Pulp est , comble du drame , le dernier roman que Charles Bukowski ait jamais écrit , publié seulement un mois avant le décès de l'écrivain , soit en février 1994. Il me semble que la popularité de l'écrivain Californien , que je prenais au tout début de ma fascination à son égard l'année dernière pour un vulgaire poète américain alcoolique servant de catharsis à une génération de jeunes hommes de plus en plus coincés à cause d'une société de plus en plus bien pensante et schizophrénique , semble en passe d'évoluer progressivement. Il est plaisant d'entendre - de ci de là - que certain(e)s ne lui font plus le procès du machisme et du dégoût pour s'attarder , plutôt , sur le véritable thème de son oeuvre. A savoir , la solitude.
Pulp est sans aucun doute le roman le plus détonant de la bibliographie de tonton Buck. On ne suit pas ici l'errance d'Henry Chinaski , l'alter ego usuel de l'artiste , mais Nicky Belane , un protagoniste bien plus fictionnel dans le sens où celui ci n'est pas un poète mais un privé vieillissant en un Hollywood de fin de siècle où des choses assez étranges , issus des plus mauvaises séries Z des années 70 , semblent se produire. Caustique , saoulard , turfiste invétéré , et amateur de femmes - si ça vous rappelles quelqu'un , dites moi tout ! - , Belane va se voir confier tout au long du roman plusieurs affaires qui vont l'emmener à pénétrer un Los Angeles délirant , où les écrivains Français morts ont tendance à flâner dans les rues , et où les extra-terrestres sont des serpents poilus.
Très intrigante lecture que ce requiem à un vieux dégueulasse. Dédiée à la littérature de gare , on pourrait voir en elle l'ultime fantaisie d'un être que la vie a dégueulassée au point de lier l'imaginaire au réel en un ultime souffle de fiction. L'histoire , même si elle n'est pas sorcière à suivre , se perd dans les explications sans queue ni tête , grotesques et - ma foi ! - si invraisemblables donc qu'elles poussent le lecteur à ne pas lâcher prise.

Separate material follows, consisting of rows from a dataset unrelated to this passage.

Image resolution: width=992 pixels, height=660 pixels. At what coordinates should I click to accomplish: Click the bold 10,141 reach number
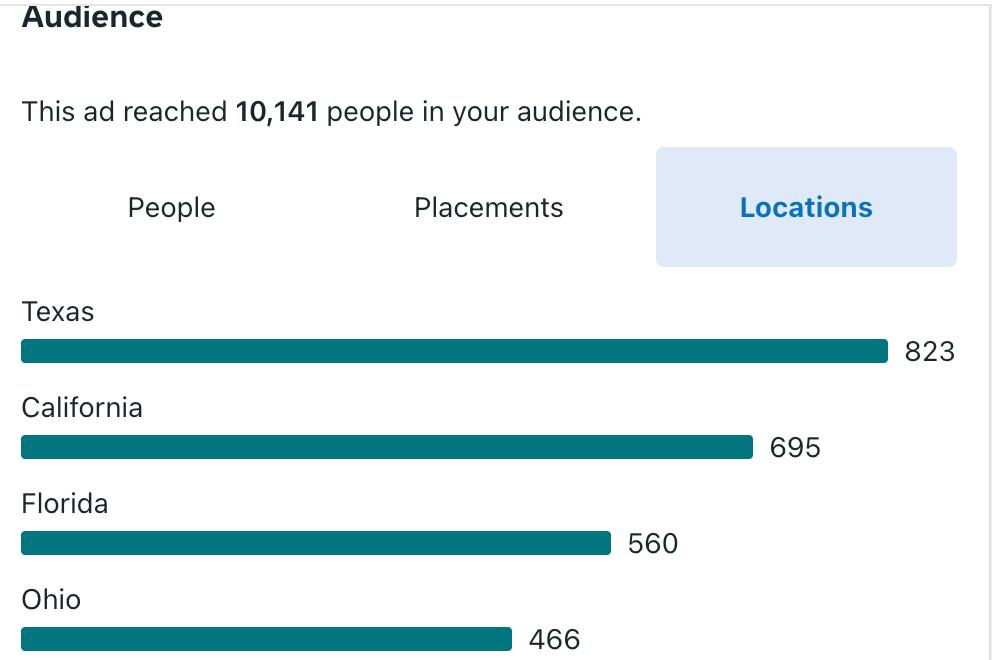pyautogui.click(x=276, y=111)
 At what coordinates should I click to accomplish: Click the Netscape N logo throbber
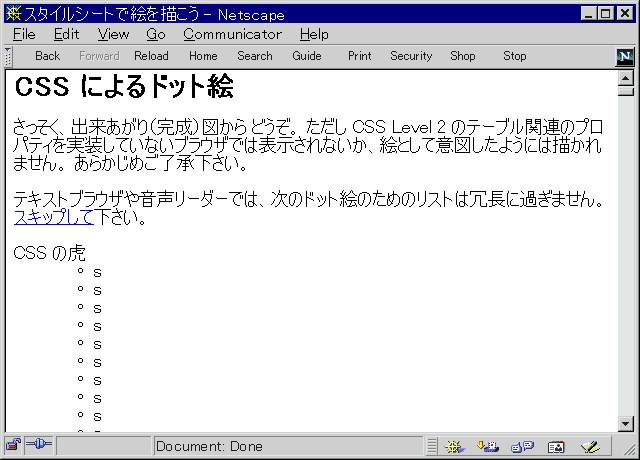tap(626, 56)
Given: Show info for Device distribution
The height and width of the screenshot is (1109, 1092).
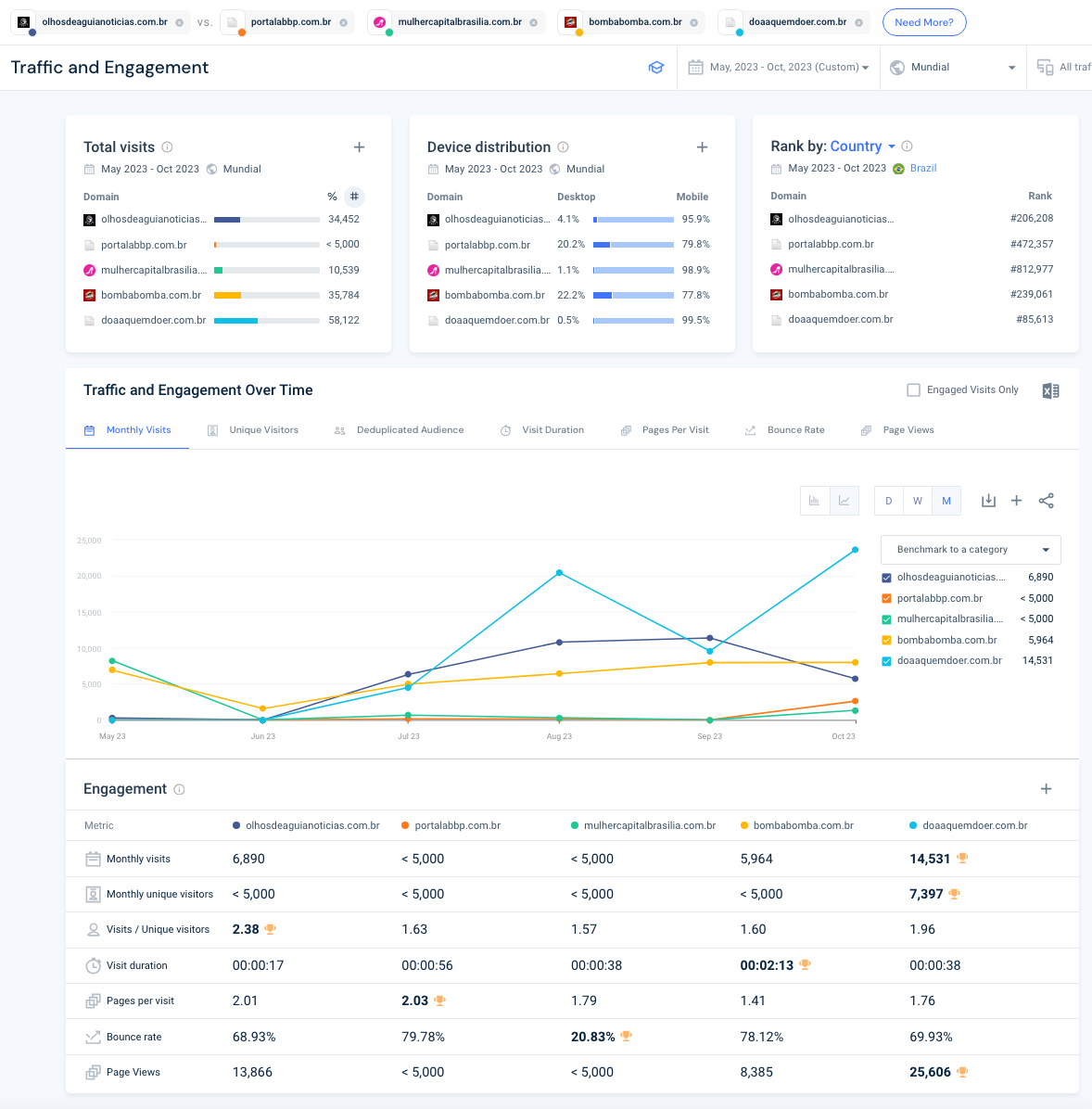Looking at the screenshot, I should pyautogui.click(x=564, y=147).
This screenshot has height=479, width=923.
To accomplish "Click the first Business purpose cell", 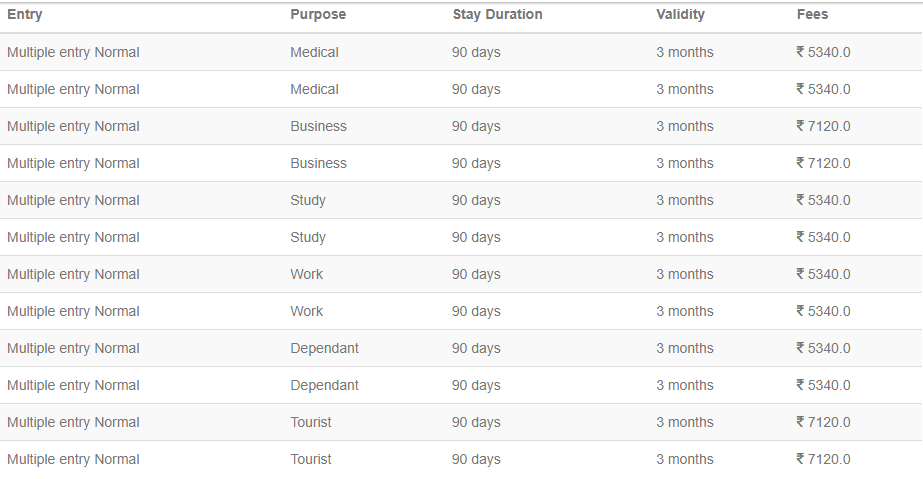I will click(x=318, y=126).
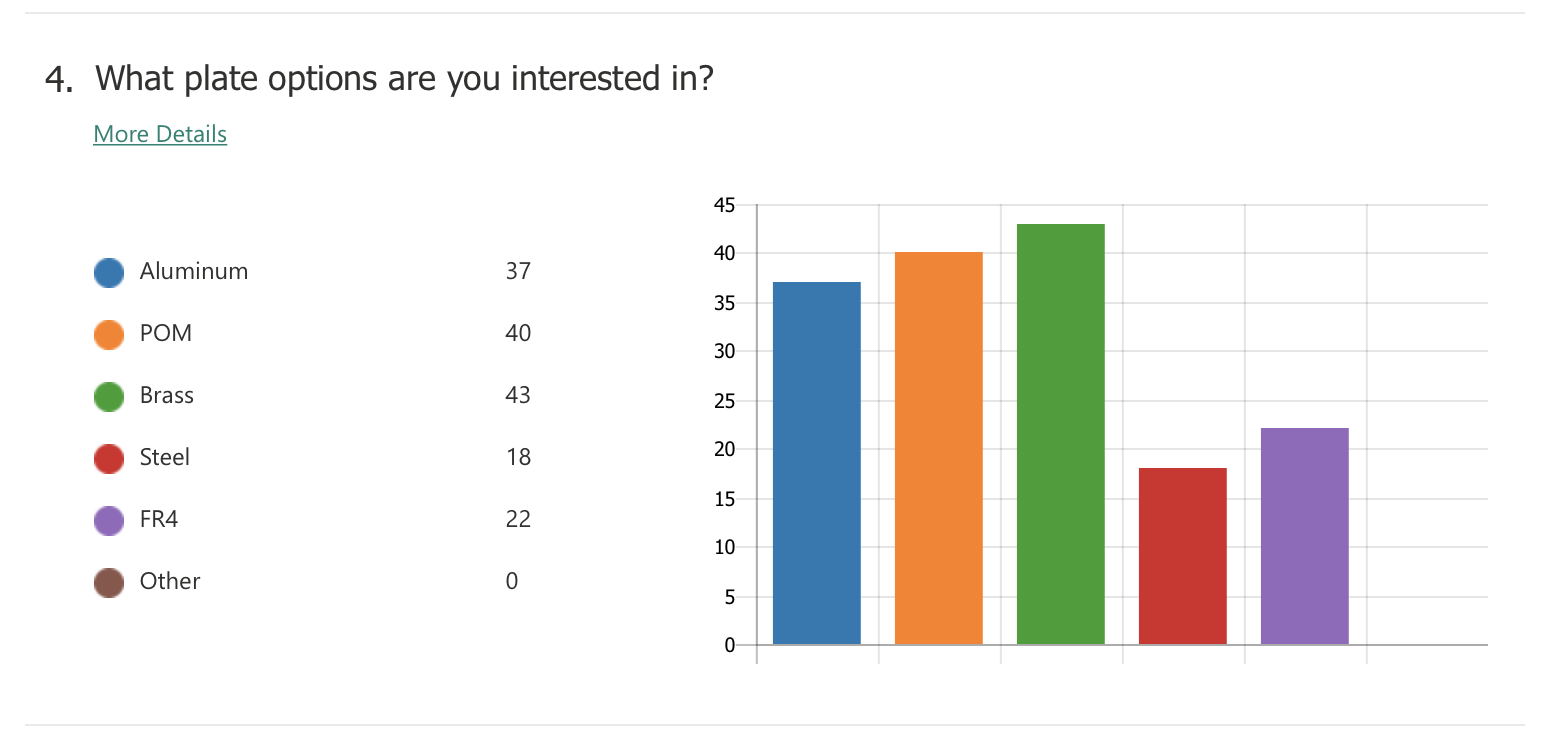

Le point le plus intéressant de ce roman , comme c'est parfois le cas avec Bukowski , ce sont les dialogues. Tel un Audiard alcoolique , il nous délecte de sa maîtrise de l'échange. Des conversations qui sentent bon l'irish cofee à cinq heures du matin , le peignoir , et le cigare gâté. Tout ça , toutes ces effluves que l'on perçoit , c'est la réussite de ce roman pourtant si minime quand on le compare à d'autres. Reste les envolées lyriques subites , marque de fabrique du tonton , qui sont toujours là , elles , et qui font toujours autant ce drôle d'effet quand on tombe dessus au détour d'une , par exemple , bagarre entre piliers de bar éméchées et autres contemplations migraineuse de lendemain de cuite.
Et puis il y a ce final aussi , que l'on ne voit pas arriver et qui résonne si brutalement à l'esprit de celui qui aime Bukowski...Ce final qui nous fait nous rappeler que ce livre , aussi cinoque soit il , fut le dernier de l'écrivain...Bref , certes pas l'écrit du siècle , mais certainement le roman de gare du siècle.